What needs to be done:
Please rewrite everything in the listing from the line containing "Identify the location of panel-title: Book" down to the line containing "center [944, 564]." as a JSON list of strings, one string per line, leaving out blank lines.

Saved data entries
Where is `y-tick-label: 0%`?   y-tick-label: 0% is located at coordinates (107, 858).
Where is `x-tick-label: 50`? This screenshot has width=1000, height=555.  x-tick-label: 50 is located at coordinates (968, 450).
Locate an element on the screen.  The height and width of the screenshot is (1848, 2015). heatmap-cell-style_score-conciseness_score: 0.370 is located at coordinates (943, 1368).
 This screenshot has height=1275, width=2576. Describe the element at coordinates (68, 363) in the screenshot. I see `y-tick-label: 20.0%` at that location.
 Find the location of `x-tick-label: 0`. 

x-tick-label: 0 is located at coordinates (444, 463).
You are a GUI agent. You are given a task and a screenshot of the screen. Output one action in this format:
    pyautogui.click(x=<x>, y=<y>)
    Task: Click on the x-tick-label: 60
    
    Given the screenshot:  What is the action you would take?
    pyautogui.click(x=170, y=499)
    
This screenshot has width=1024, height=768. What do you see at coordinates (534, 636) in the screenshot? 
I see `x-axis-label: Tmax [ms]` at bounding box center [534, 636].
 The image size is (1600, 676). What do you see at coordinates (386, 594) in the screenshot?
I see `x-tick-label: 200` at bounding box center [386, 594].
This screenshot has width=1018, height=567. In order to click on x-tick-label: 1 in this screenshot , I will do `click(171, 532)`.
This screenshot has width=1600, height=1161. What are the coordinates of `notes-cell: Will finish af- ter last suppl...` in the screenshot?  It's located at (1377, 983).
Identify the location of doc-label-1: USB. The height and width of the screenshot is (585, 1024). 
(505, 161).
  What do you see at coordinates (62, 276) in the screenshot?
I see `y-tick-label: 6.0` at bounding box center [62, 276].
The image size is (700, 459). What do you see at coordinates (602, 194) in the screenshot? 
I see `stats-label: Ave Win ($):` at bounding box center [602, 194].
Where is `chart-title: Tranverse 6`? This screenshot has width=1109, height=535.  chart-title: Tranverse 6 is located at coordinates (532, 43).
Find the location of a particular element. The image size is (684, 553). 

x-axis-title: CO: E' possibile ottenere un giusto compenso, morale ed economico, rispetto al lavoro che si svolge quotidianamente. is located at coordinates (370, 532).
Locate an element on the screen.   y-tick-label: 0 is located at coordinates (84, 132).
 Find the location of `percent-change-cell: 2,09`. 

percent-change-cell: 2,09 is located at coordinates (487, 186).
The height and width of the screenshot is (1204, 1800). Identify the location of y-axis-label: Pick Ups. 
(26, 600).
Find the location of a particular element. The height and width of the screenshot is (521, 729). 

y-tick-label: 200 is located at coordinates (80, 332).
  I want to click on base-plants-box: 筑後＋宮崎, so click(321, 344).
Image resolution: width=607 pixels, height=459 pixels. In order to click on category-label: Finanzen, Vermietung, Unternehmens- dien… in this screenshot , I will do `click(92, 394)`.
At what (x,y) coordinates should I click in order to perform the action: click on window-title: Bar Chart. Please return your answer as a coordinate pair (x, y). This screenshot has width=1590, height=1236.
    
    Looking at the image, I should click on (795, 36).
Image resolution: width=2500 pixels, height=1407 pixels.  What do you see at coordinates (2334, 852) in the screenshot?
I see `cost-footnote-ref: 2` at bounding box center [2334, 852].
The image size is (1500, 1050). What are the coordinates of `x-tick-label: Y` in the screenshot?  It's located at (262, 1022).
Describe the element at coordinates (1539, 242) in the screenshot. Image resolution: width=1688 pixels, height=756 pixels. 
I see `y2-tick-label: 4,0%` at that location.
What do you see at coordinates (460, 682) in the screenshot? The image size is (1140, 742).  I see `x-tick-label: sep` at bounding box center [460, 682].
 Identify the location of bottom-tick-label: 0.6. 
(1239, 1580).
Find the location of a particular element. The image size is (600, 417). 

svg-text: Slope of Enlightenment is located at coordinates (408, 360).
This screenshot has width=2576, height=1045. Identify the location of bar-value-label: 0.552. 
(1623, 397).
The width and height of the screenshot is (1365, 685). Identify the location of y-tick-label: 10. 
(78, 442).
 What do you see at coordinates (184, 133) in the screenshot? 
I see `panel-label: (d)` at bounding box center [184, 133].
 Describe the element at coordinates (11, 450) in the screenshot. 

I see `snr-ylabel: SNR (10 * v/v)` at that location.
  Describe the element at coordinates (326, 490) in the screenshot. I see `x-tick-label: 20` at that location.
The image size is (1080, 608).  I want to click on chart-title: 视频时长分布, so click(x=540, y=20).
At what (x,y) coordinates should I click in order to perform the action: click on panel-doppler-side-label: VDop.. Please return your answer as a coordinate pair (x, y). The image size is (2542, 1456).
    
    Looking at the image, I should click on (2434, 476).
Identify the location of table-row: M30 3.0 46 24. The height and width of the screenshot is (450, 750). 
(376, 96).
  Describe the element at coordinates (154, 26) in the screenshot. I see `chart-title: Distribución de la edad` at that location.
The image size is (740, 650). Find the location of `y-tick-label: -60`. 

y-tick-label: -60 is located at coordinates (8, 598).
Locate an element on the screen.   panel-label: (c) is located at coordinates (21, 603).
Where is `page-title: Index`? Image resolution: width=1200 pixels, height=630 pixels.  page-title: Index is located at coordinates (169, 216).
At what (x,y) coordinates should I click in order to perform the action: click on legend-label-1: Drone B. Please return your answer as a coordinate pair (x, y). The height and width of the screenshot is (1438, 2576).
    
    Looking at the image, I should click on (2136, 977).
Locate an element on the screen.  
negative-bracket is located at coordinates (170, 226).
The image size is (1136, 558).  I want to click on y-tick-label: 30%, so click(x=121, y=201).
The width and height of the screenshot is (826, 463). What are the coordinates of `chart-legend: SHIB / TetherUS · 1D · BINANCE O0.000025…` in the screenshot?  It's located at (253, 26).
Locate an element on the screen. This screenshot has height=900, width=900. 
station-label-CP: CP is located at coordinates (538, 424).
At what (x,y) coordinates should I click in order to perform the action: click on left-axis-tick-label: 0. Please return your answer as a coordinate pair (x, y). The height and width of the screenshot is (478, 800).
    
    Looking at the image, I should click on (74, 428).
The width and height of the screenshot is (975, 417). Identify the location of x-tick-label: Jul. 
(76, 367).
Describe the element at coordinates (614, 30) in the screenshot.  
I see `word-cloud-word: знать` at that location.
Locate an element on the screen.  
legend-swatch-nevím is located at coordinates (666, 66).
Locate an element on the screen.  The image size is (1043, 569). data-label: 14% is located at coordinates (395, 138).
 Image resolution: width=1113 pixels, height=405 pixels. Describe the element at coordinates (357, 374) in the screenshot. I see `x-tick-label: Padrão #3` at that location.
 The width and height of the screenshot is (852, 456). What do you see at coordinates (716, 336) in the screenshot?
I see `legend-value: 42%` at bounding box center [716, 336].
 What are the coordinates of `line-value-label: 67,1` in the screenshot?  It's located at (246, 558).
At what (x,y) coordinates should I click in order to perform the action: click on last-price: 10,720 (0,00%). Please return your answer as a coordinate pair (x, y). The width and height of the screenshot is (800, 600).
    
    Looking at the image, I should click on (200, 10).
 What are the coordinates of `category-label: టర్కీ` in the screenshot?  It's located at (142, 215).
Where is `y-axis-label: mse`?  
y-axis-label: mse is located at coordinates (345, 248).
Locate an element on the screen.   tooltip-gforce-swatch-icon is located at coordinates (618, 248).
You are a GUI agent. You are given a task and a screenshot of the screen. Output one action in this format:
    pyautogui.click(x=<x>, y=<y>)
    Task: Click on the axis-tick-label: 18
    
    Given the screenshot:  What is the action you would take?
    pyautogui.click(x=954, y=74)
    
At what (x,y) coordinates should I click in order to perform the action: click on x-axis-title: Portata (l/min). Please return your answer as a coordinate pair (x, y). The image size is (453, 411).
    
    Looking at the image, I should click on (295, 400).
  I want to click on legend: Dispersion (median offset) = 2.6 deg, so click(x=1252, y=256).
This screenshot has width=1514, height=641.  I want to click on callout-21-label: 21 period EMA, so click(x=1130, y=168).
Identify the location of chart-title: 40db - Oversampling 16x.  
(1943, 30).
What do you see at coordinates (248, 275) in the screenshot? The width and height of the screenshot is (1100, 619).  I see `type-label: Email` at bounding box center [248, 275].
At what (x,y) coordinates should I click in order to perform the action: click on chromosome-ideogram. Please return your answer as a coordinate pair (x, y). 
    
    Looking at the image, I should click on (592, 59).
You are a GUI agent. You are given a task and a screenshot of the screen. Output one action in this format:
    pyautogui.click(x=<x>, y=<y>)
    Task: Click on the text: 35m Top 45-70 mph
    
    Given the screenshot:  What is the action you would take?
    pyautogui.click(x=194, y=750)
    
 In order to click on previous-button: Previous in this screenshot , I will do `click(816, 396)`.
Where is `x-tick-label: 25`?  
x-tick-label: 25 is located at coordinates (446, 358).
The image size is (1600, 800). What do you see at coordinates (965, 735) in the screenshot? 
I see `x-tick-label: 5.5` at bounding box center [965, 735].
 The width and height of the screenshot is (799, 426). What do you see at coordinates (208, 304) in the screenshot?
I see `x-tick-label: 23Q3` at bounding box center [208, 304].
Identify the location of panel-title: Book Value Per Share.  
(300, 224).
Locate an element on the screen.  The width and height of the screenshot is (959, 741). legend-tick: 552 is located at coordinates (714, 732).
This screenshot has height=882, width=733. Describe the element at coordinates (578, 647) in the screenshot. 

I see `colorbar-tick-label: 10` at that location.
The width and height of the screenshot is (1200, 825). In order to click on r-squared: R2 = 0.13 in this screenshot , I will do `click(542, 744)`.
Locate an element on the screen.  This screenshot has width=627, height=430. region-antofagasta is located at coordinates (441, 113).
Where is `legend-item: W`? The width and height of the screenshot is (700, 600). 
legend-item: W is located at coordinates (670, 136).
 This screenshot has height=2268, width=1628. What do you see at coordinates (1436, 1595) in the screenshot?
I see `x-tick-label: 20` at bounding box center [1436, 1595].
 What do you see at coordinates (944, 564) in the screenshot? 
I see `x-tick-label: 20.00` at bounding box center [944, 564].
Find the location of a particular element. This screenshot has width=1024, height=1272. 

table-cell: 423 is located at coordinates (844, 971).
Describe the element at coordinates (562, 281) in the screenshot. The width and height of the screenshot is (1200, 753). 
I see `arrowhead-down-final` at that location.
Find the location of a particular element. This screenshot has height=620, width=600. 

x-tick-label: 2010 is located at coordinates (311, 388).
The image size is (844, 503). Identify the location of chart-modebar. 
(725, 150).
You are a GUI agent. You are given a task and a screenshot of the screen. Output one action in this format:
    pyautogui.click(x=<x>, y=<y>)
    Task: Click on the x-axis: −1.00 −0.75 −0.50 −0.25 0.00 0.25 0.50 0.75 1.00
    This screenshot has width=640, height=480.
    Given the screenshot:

Solution:
[
  "Identify the location of panel-title: Book Value Per Share.  ",
  "(300, 224).",
  "Locate an element on the screen.  The width and height of the screenshot is (959, 741). legend-tick: 552 is located at coordinates (714, 732).",
  "This screenshot has height=882, width=733. Describe the element at coordinates (578, 647) in the screenshot. ",
  "I see `colorbar-tick-label: 10` at that location.",
  "The width and height of the screenshot is (1200, 825). In order to click on r-squared: R2 = 0.13 in this screenshot , I will do `click(542, 744)`.",
  "Locate an element on the screen.  This screenshot has width=627, height=430. region-antofagasta is located at coordinates (441, 113).",
  "Where is `legend-item: W`? The width and height of the screenshot is (700, 600). ",
  "legend-item: W is located at coordinates (670, 136).",
  " This screenshot has height=2268, width=1628. What do you see at coordinates (1436, 1595) in the screenshot?",
  "I see `x-tick-label: 20` at bounding box center [1436, 1595].",
  " What do you see at coordinates (944, 564) in the screenshot? ",
  "I see `x-tick-label: 20.00` at bounding box center [944, 564]."
]